> [GIVEN TASK] List each of the lines below that includes the word "project".

> [EXCERPTED DATA]

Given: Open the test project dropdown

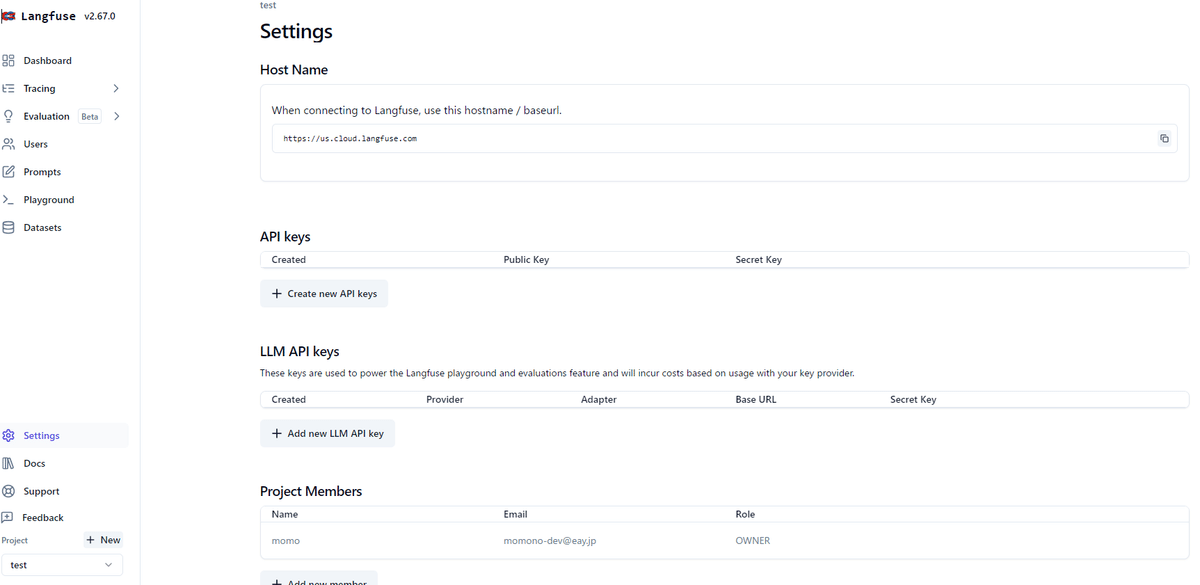Looking at the screenshot, I should tap(61, 565).
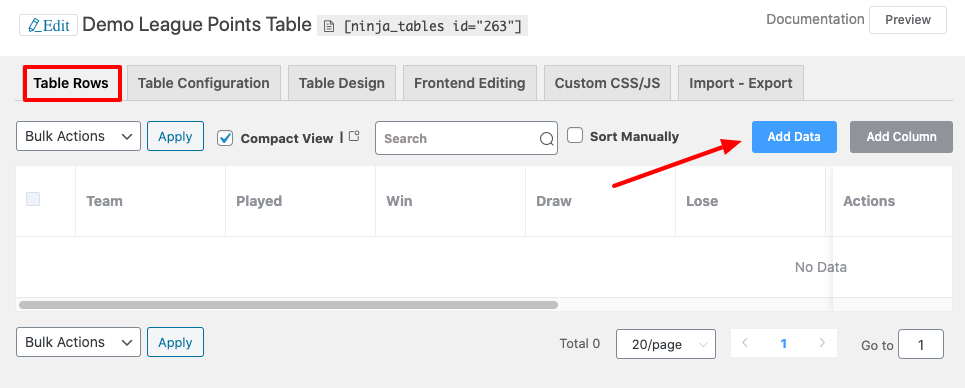Click the magnifier icon in Search box
The image size is (965, 388).
[x=546, y=139]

> [THE RESPONSE]
Given: Open the test project dropdown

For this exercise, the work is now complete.